Data records:

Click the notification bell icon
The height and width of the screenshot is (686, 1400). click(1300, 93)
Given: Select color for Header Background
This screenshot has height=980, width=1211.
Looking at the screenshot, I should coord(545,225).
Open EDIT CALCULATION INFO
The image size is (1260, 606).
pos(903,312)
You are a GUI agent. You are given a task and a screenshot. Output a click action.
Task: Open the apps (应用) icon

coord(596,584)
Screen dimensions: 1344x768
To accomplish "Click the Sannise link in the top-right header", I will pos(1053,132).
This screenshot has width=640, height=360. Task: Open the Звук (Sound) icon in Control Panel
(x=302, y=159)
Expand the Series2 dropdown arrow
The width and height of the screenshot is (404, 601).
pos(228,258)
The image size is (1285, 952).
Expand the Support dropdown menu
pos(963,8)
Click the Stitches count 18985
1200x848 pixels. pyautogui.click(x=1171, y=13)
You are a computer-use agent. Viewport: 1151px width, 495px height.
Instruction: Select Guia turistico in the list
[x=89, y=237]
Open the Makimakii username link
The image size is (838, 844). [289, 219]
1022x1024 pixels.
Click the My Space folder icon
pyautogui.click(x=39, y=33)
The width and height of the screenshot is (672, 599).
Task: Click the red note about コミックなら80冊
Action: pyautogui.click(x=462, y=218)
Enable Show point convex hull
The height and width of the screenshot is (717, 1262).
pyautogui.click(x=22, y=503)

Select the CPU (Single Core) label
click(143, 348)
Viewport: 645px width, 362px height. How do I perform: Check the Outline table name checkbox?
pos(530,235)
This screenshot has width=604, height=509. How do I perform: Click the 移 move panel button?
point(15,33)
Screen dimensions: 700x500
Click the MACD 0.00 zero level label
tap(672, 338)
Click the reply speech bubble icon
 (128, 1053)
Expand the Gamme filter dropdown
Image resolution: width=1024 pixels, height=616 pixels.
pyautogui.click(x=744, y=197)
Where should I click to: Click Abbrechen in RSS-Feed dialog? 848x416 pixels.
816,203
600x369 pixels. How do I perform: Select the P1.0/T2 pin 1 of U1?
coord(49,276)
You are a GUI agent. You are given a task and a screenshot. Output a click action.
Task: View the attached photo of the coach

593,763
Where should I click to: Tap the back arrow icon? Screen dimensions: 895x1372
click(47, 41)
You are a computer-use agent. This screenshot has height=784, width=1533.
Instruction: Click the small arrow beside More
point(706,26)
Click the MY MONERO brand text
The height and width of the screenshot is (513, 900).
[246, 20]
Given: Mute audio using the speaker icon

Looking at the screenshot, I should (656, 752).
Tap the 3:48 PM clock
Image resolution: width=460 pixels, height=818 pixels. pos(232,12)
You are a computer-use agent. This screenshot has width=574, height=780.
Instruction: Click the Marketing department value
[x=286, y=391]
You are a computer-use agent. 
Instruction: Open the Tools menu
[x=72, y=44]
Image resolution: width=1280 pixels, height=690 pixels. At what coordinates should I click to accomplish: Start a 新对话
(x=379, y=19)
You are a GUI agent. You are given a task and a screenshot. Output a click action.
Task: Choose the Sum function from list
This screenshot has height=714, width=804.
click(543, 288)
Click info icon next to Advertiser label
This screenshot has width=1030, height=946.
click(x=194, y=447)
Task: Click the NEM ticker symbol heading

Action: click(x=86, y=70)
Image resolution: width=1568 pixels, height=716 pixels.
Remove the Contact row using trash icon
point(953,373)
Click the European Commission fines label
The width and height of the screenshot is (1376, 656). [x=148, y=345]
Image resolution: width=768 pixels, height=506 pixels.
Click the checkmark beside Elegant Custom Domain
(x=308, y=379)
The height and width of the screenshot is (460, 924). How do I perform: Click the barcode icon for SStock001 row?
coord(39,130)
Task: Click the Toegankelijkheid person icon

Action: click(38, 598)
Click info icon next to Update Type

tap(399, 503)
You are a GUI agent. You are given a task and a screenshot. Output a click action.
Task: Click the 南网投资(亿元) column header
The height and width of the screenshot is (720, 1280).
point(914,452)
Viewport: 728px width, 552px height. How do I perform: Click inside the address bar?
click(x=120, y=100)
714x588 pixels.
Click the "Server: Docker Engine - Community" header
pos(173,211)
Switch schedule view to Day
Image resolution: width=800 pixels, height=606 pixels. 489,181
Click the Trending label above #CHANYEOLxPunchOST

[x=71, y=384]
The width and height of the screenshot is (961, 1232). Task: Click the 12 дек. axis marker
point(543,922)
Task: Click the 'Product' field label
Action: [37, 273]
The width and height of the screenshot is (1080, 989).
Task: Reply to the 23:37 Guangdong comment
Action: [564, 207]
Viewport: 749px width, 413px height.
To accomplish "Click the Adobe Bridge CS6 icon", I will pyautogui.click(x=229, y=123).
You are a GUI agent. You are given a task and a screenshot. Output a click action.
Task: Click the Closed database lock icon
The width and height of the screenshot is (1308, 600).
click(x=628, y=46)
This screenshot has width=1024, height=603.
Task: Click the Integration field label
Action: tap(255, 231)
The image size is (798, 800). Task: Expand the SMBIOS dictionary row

» **TASK TO COMPLETE**
All of the records shown above should be reproduced exactly.

» **SOLUTION**
Click the notification bell icon
The height and width of the screenshot is (686, 1400). click(1300, 93)
Given: Select color for Header Background
This screenshot has height=980, width=1211.
Looking at the screenshot, I should coord(545,225).
Open EDIT CALCULATION INFO
The image size is (1260, 606).
pos(903,312)
You are a GUI agent. You are given a task and a screenshot. Output a click action.
Task: Open the apps (应用) icon

coord(596,584)
Screen dimensions: 1344x768
To accomplish "Click the Sannise link in the top-right header", I will pos(1053,132).
This screenshot has width=640, height=360. Task: Open the Звук (Sound) icon in Control Panel
(x=302, y=159)
Expand the Series2 dropdown arrow
The width and height of the screenshot is (404, 601).
pos(228,258)
The image size is (1285, 952).
Expand the Support dropdown menu
pos(963,8)
Click the Stitches count 18985
1200x848 pixels. pyautogui.click(x=1171, y=13)
You are a computer-use agent. Viewport: 1151px width, 495px height.
Instruction: Select Guia turistico in the list
[x=89, y=237]
Open the Makimakii username link
The image size is (838, 844). [289, 219]
1022x1024 pixels.
Click the My Space folder icon
pyautogui.click(x=39, y=33)
The width and height of the screenshot is (672, 599).
Task: Click the red note about コミックなら80冊
Action: pyautogui.click(x=462, y=218)
Enable Show point convex hull
The height and width of the screenshot is (717, 1262).
pyautogui.click(x=22, y=503)

Select the CPU (Single Core) label
click(143, 348)
Viewport: 645px width, 362px height. How do I perform: Check the Outline table name checkbox?
pos(530,235)
This screenshot has width=604, height=509. How do I perform: Click the 移 move panel button?
point(15,33)
Screen dimensions: 700x500
Click the MACD 0.00 zero level label
tap(672, 338)
Click the reply speech bubble icon
 (128, 1053)
Expand the Gamme filter dropdown
Image resolution: width=1024 pixels, height=616 pixels.
pyautogui.click(x=744, y=197)
Where should I click to: Click Abbrechen in RSS-Feed dialog? 848x416 pixels.
816,203
600x369 pixels. How do I perform: Select the P1.0/T2 pin 1 of U1?
coord(49,276)
You are a GUI agent. You are given a task and a screenshot. Output a click action.
Task: View the attached photo of the coach

593,763
Where should I click to: Tap the back arrow icon? Screen dimensions: 895x1372
click(47, 41)
You are a computer-use agent. This screenshot has height=784, width=1533.
Instruction: Click the small arrow beside More
point(706,26)
Click the MY MONERO brand text
The height and width of the screenshot is (513, 900).
[246, 20]
Given: Mute audio using the speaker icon

Looking at the screenshot, I should (656, 752).
Tap the 3:48 PM clock
Image resolution: width=460 pixels, height=818 pixels. pos(232,12)
You are a computer-use agent. This screenshot has width=574, height=780.
Instruction: Click the Marketing department value
[x=286, y=391]
You are a computer-use agent. 
Instruction: Open the Tools menu
[x=72, y=44]
Image resolution: width=1280 pixels, height=690 pixels. At what coordinates should I click to accomplish: Start a 新对话
(x=379, y=19)
You are a GUI agent. You are given a task and a screenshot. Output a click action.
Task: Choose the Sum function from list
This screenshot has height=714, width=804.
click(543, 288)
Click info icon next to Advertiser label
This screenshot has width=1030, height=946.
click(x=194, y=447)
Task: Click the NEM ticker symbol heading

Action: click(x=86, y=70)
Image resolution: width=1568 pixels, height=716 pixels.
Remove the Contact row using trash icon
point(953,373)
Click the European Commission fines label
The width and height of the screenshot is (1376, 656). [x=148, y=345]
Image resolution: width=768 pixels, height=506 pixels.
Click the checkmark beside Elegant Custom Domain
(x=308, y=379)
The height and width of the screenshot is (460, 924). How do I perform: Click the barcode icon for SStock001 row?
coord(39,130)
Task: Click the Toegankelijkheid person icon

Action: click(38, 598)
Click info icon next to Update Type

tap(399, 503)
You are a GUI agent. You are given a task and a screenshot. Output a click action.
Task: Click the 南网投资(亿元) column header
The height and width of the screenshot is (720, 1280).
point(914,452)
Viewport: 728px width, 552px height. How do I perform: Click inside the address bar?
click(x=120, y=100)
714x588 pixels.
Click the "Server: Docker Engine - Community" header
pos(173,211)
Switch schedule view to Day
Image resolution: width=800 pixels, height=606 pixels. 489,181
Click the Trending label above #CHANYEOLxPunchOST

[x=71, y=384]
The width and height of the screenshot is (961, 1232). Task: Click the 12 дек. axis marker
point(543,922)
Task: Click the 'Product' field label
Action: [37, 273]
The width and height of the screenshot is (1080, 989).
Task: Reply to the 23:37 Guangdong comment
Action: [564, 207]
Viewport: 749px width, 413px height.
To accomplish "Click the Adobe Bridge CS6 icon", I will pyautogui.click(x=229, y=123).
You are a GUI agent. You are given a task and a screenshot. Output a click action.
Task: Click the Closed database lock icon
The width and height of the screenshot is (1308, 600).
click(x=628, y=46)
This screenshot has width=1024, height=603.
Task: Click the Integration field label
Action: tap(255, 231)
The image size is (798, 800). Task: Expand the SMBIOS dictionary row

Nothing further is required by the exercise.